* **Work required**
Please return only the lines from the one showing "Given: Uncheck the Reachable filter checkbox" to the end of the entries, keeping both ends and dropping every picture.

· · ·

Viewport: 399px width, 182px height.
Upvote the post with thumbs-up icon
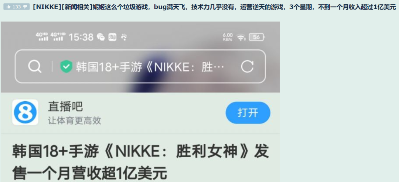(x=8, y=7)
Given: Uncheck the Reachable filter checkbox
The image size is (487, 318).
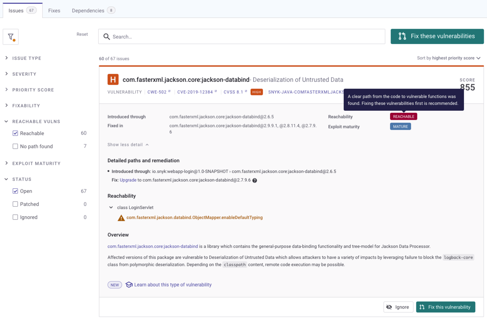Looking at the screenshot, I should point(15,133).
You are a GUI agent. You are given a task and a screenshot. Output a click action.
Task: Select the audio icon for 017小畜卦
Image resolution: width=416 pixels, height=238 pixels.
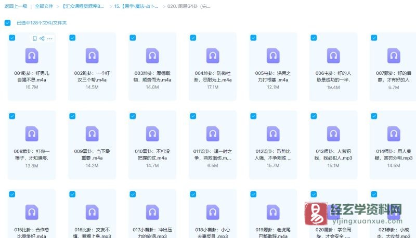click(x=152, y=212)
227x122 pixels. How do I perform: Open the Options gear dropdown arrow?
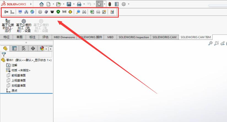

· · ·

* **Completed exercise**
Given: Uncheck the Reachable filter checkbox
The image size is (487, 318).
Looking at the screenshot, I should point(15,133).
You are a GUI agent. You are given a task and a screenshot. Output a click action.
Task: Select the audio icon for 017小畜卦
Image resolution: width=416 pixels, height=238 pixels.
click(x=152, y=212)
227x122 pixels. How do I perform: Open the Options gear dropdown arrow?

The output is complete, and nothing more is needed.